Selected text
%%

He only started four games in 1965, under new head coach Hugh Taylor, playing most games as a reserve behind left cornerback Tony Banfield. He also returned four punts and 13 kickoffs. After the 1965 season, Jaquess said he did not understand why he was not a full time starter in 1965, having done well as a starter in his rookie season; and especially when Banfield was having trouble at times. The Oilers, however, considered Jaquess expendable after the 1965 season.

After the 1965 season, Jaquess's career became intertwined with a long running financial dispute involving the San Diego Chargers' coach Sid Gillman and the Chargers' All-AFL defensive linemen Ernie Ladd and Earl Faison. In mid-January 1966, during the second half of the AFL All-Star Game, Gillman traded Ladd and Faison to the Houston Oilers, owned by Bud Adams, for Jaquess, Johnny Baker and Gary Cutsinger. Gillman simultaneously said he had been forced to make the trade because Adams had tampered with Ladd and Faison by making them substantial financial offers if they joined the Oilers. AFL Commissioner Joe Foss soon voided the trade because of the alleged tampering. Ladd and Faison became free agents in May, and Ladd later signed with the Oilers in early June 1966. This required the Oilers to compensate the Chargers under the AFL's rules. Less than two weeks later, new AFL Commissioner Al Davis awarded Jaquess and Oilers' tight end Willie Frazier to the Chargers as compensation for losing Ladd.

=== Miami Dolphins and Denver Broncos ===
In mid-August 1966, the Chargers released Jaquess. Jaquess then signed with the Miami Dolphins before the start of the 1966 season, and started 10 games that season at free safety. He came in as a reserve in the second game of the season against the New York Jets, and intercepted a pass thrown by future Hall of Fame quarterback Joe Namath. He returned the interception 27 yards for a touchdown. He became a starter in the season's fourth game, against the Chargers. In that game, Jacquess intercepted a pass thrown by four-time AFL All-Star and two-time Pro Bowl quarterback John Hadl. Overall that season he had three interceptions, and returned five kickoffs.

Jaquess was with the Dolphins for seven games in 1967, starting five at strong safety. The Dolphins waived him in early November, and within two days Jaquess signed with the Denver Broncos. He was with the Broncos for three games as a reserve defensive back that season.

In 1968, Jaquess started 11 games at strong safety for the Broncos. He had a team-leading five interceptions. Among these were interceptions against Namath and Hadl again; as well as future Hall of Fame Dolphins' quarterback Bob Griese. He had interceptions against Hadl in both games against the Chargers that season. In 1969, he played seven games for the Broncos as a reserve defensive back, with one fumble recovery that season. In his final professional season, and first in the NFL after the AFL–NFL merger (1970), Jaquess started two of the 13 games in which he appeared, as a defensive back.

The Broncos released Jacquess on September 7, 1971. Over his seven year career, Jaquess appeared in 85 games, started 46 and had 16 interceptions, two of which he returned for touchdowns.

== Honors ==
In 1984, Jaquess was inducted into the Eastern New Mexico University Hall of Honors.

== Personal life ==
After graduating from Eastern New Mexico University in 1964, in 1969, Jaquess received a Masters of Education degree from ENMU. He, his wife Berta and two children moved to El Cajon, California (near San Diego), where he became a general contractor.

%%

Source material
%%

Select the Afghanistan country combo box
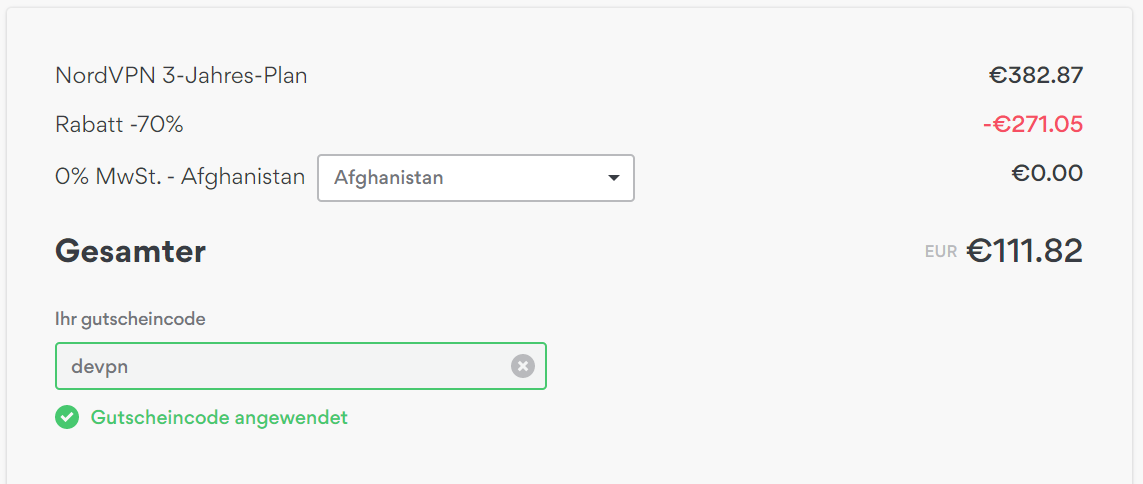 coord(476,178)
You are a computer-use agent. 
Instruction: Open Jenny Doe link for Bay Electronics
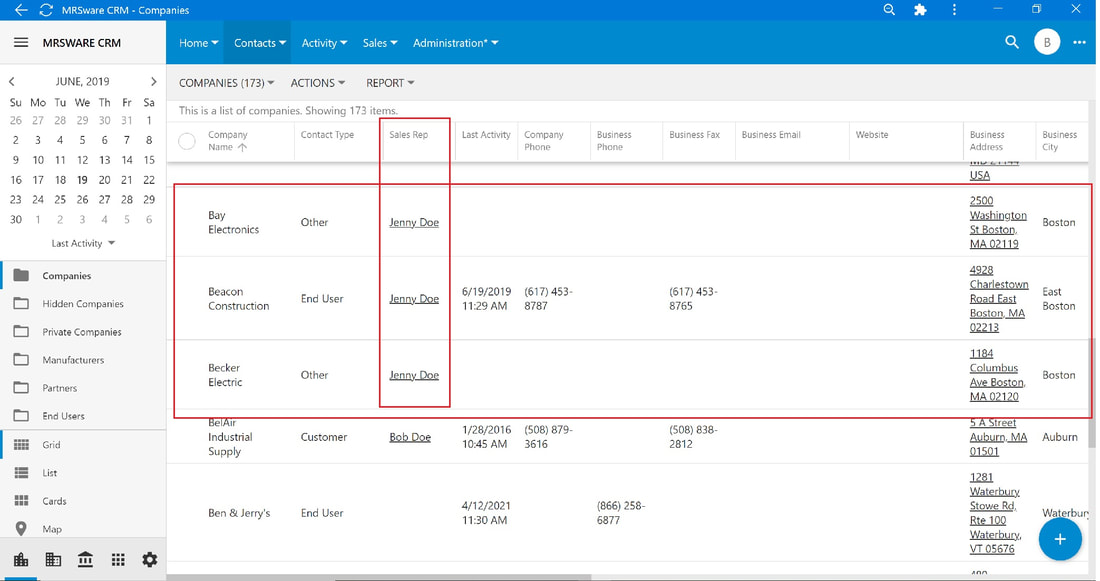[x=414, y=222]

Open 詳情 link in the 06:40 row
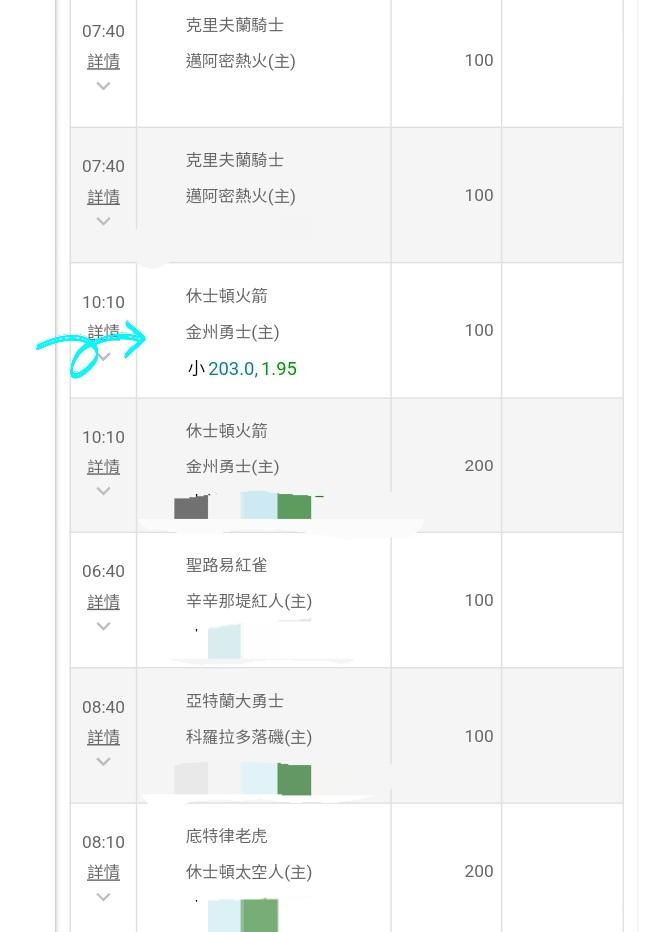point(103,602)
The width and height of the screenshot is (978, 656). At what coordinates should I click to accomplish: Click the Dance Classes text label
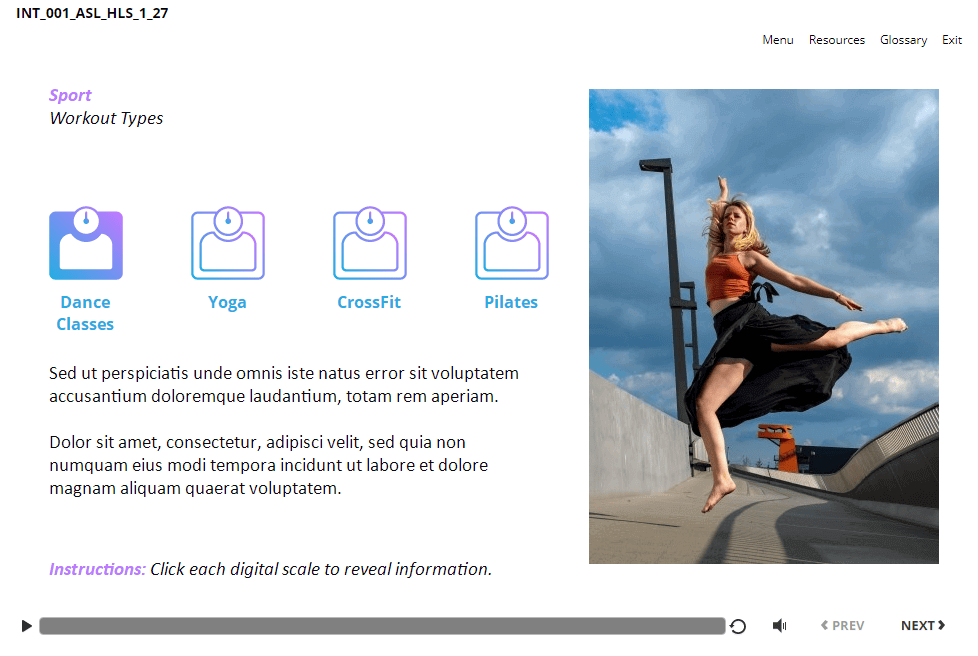tap(85, 313)
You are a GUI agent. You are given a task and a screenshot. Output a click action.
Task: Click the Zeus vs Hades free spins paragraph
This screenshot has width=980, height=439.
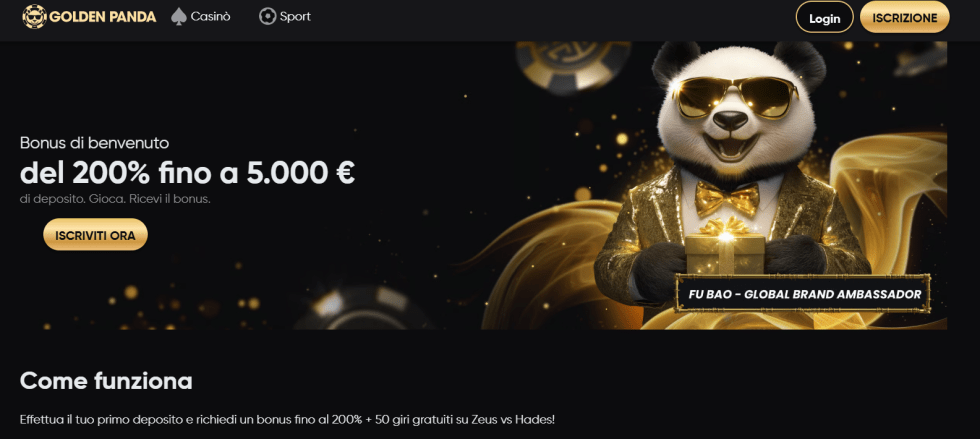pyautogui.click(x=288, y=419)
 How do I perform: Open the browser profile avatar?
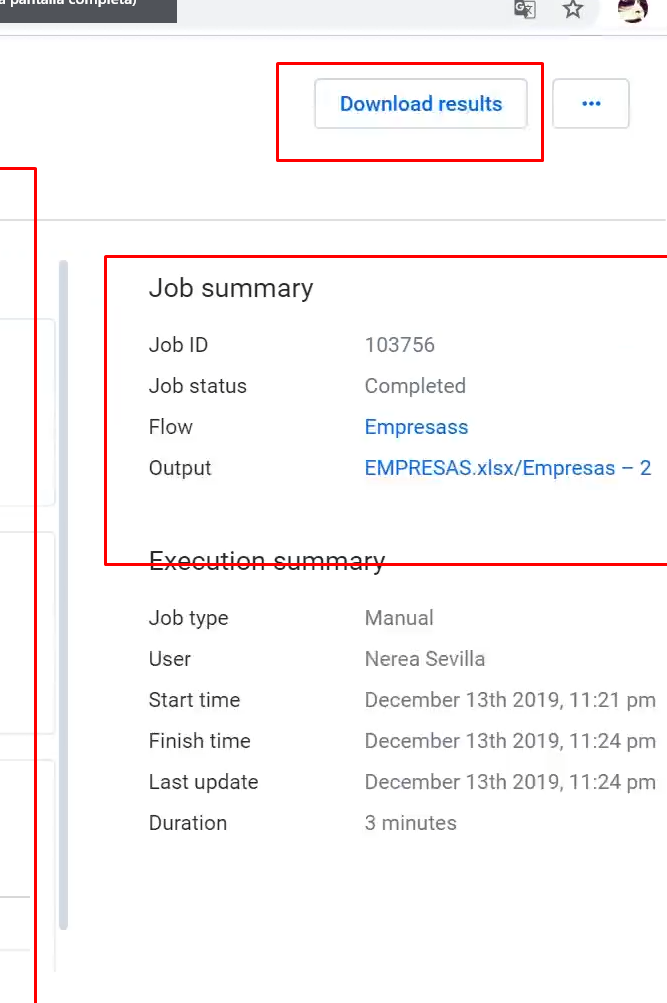coord(632,9)
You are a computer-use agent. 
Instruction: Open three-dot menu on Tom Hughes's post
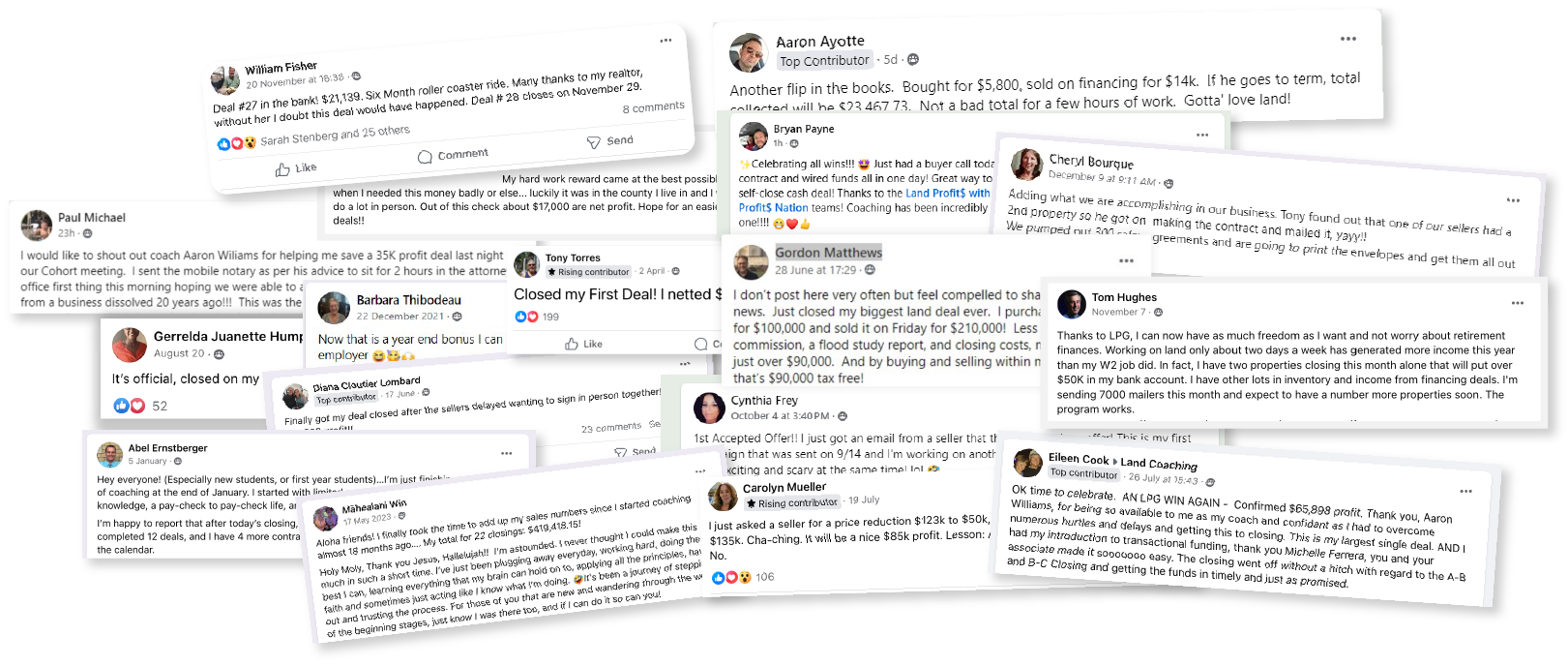[x=1518, y=303]
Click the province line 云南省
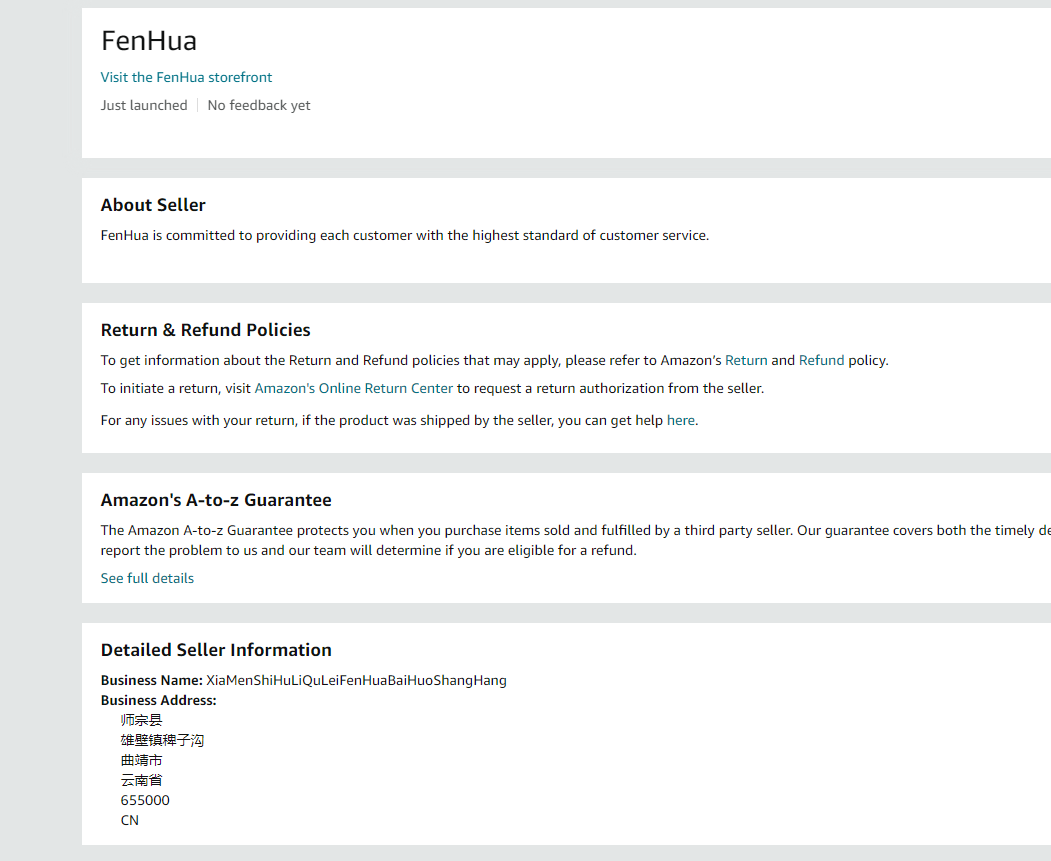 (x=141, y=780)
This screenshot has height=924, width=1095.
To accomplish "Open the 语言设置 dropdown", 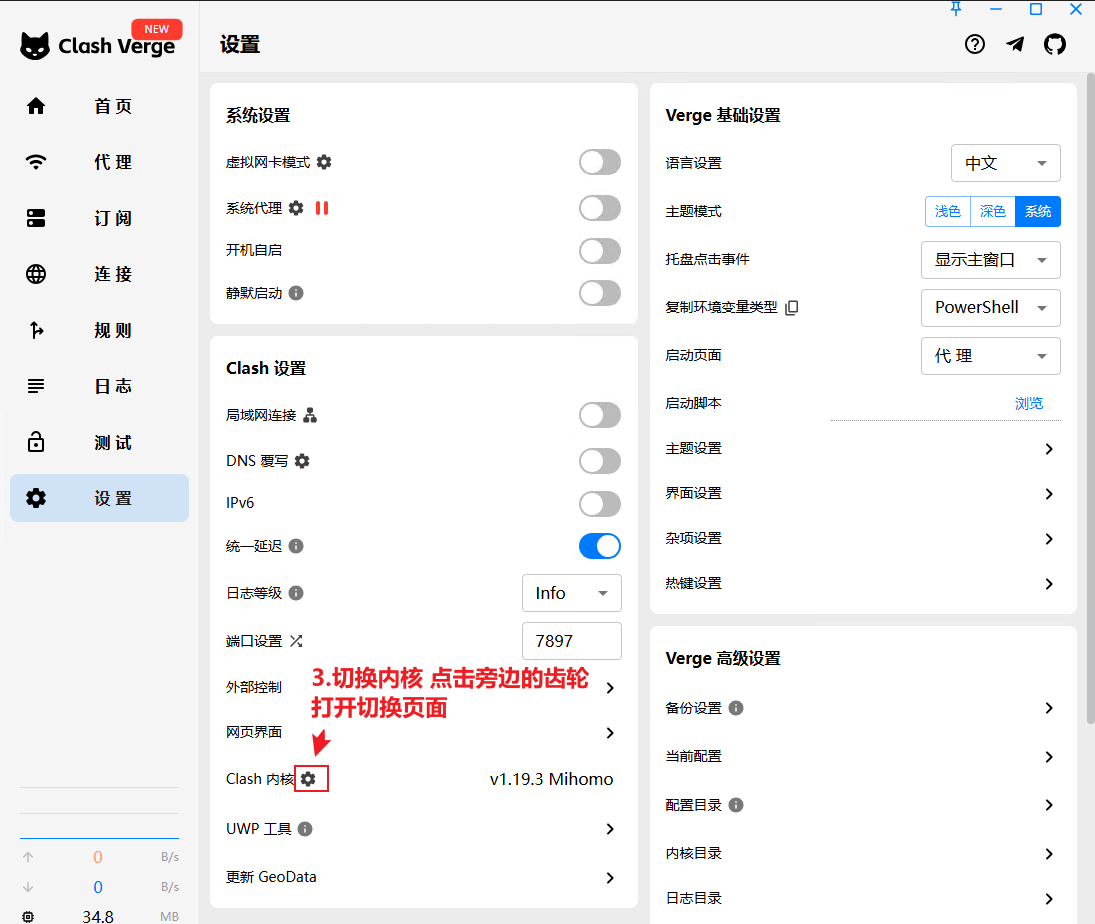I will (1005, 163).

%%

Return the portion of the Jaquess text between "The Broncos released" and "a general contractor.", inclusive, word for word. Draw only on the Jaquess text, not on the lines.

The Broncos released Jacquess on September 7, 1971. Over his seven year career, Jaquess appeared in 85 games, started 46 and had 16 interceptions, two of which he returned for touchdowns.

== Honors ==
In 1984, Jaquess was inducted into the Eastern New Mexico University Hall of Honors.

== Personal life ==
After graduating from Eastern New Mexico University in 1964, in 1969, Jaquess received a Masters of Education degree from ENMU. He, his wife Berta and two children moved to El Cajon, California (near San Diego), where he became a general contractor.